Месяцев уж пять тому получил Мохрин письмо — треугольничек, зашитый понизу черной ниткой. От Ванюшки, от сына, по адресу определил Мохрин. Распечатал — тридцатка денег на стол выпала. Обрадовался и стал читать, на вытянутую руку удалив от глаз листок:
«Дорогие сродственники Ивана Михеевича Мохрина, папаша с мамашей и жена с ребятишками, вчера мы ходили в горячий бой, и сын ваш геройски пал. Меня ранило, а его смертельно убило. Пришли санитары, а у него вся грудь порешена. О чем и хотел сообщить вам. Еще бы писал, да дюже болит моя рука. С бойцовским приветом к вам бронебойщик Матвей Загульнов».
Матвей Загульнов писал свое письмо на саперной лопате и написал немыслимо мало, потому–то дед Мохрин и не дал большой веры его письму, но через месяц пришла похоронка, и старик затосковал, стал ослыхаться, а за ночь на дежурстве так уставал, что, придя домой, не мог найти сил, чтобы заснуть.
В ту пору с фронта не приходило хороших вестей: немцы добрались до Волги, бои шли в Сталинграде, и дед Мохрин, никогда не бывавший на западе дальше Перми, считал, что «германец скрозь взял Расею». Как–то зашел Мохрин одолжить пяток спичек к Елене Охватовой и от порога не собирался проходить, но хозяйка, вся в черном, с темными провалами на лице, обрадовалась гостю, утянула его к столу, засветила лампу со стеклом, а коптилку погасила и убрала за занавеску на окно. Потом положила перед дедом немного хлебца, кусочек селедки, поставила чашку чаю с сахаром. Мохрин, изумленный негаданным радушием, посматривал на Елену и под навесом ее черного платка заметил, что она таится с чем — то своим, горестным, напугавшим ее и обнадежившим.
— Письмо небось от Николая?
— Письмо, Михей Егорович. Письмо. Это только подумать!..
— Что же он? Как?
— Да раненый он опять.
— Так это уж знаю.
— Ты пей чай–то, Михей Егорович. Он и без того не шибко горячий. — Елена слепо совалась возле стола, напряженно двигая бровями. А старик умял свою шапку на коленях, подвинулся к стакану, отпил.
— С лабазником?
— Не глянется?
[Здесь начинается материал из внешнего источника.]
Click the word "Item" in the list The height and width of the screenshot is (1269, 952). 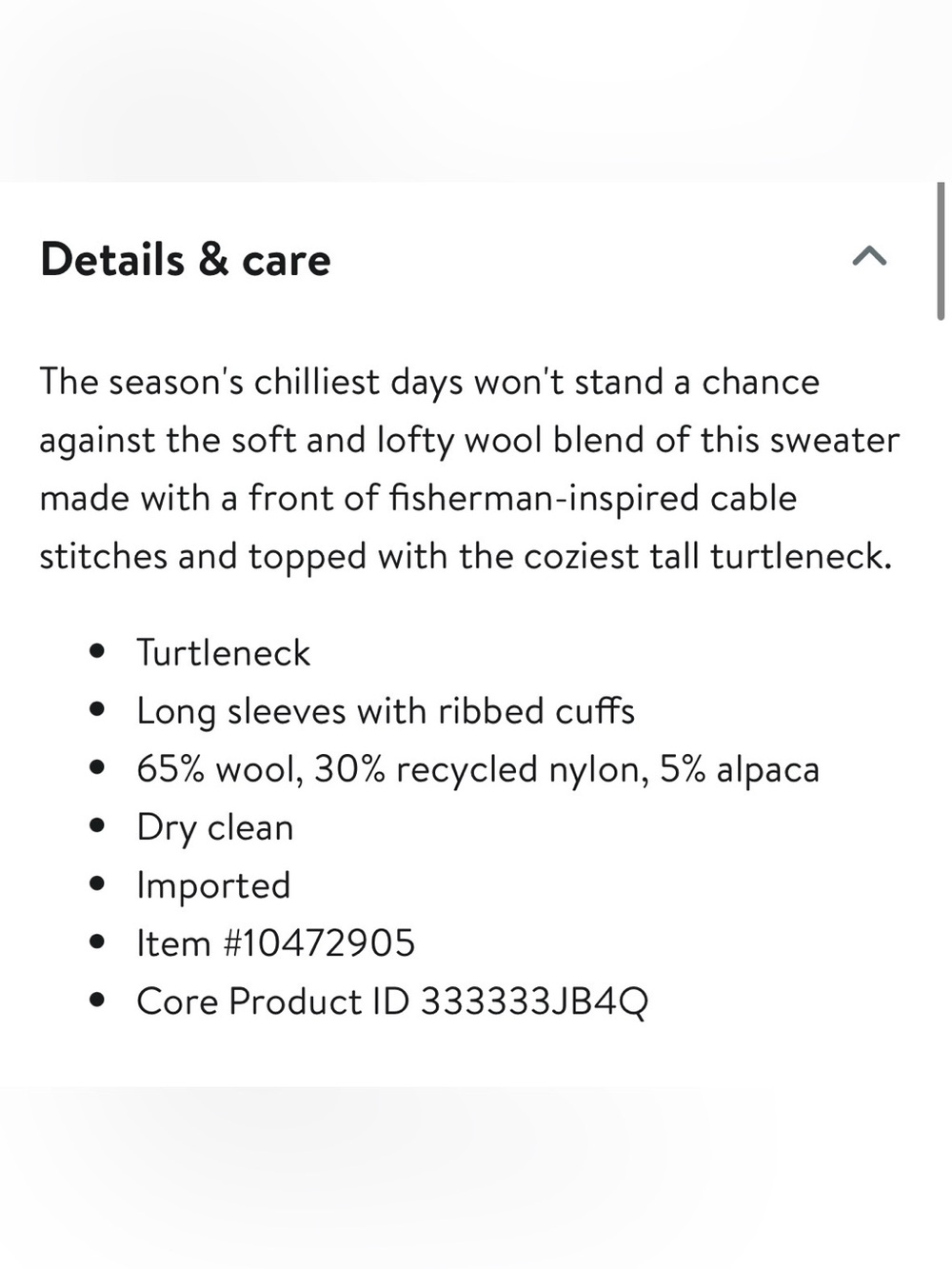coord(173,943)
Осенью уж рвала — шумел даже.
Мохрин пропустил горяченького, подобрался весь, ожил, чувствуя, как тепло от груди полилось к ногам, ласково охватило поясницу.
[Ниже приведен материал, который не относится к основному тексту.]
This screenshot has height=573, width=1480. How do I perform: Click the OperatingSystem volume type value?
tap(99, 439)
— Мы раньше, бывало, наварим его да со сметаной. А рвем–то не всяк, что под руку попадет. Рвем до цвету, когда он в соку. Чайник у нас был медный, плечистый, как генерал, — крышку поднимешь, по всему покосу запаристый дух так и пойдет, так и пойдет. Жигалины, бывало, звон где косят, у Буланой заимки, а дух от мохринского чая и до них доставал, вот те Христос. Да, жизнь была.
Елена, то и дело подтягивая уголки платка на подбородке, достала из–за зеркала пачку писем, связанных шнурком, нашла последнее, зачитанное, в дырах по сгибам, разгладила на столе легкой ладошкой и заулыбалась вдруг, и заплакала в одно и то же время:
— Голова у меня, Михей Егорович, совсем, сказать, идет кругом. Ведь четвертый месяц пошел, как он лежит в этой самой Семипалате. Это какое же его ранение?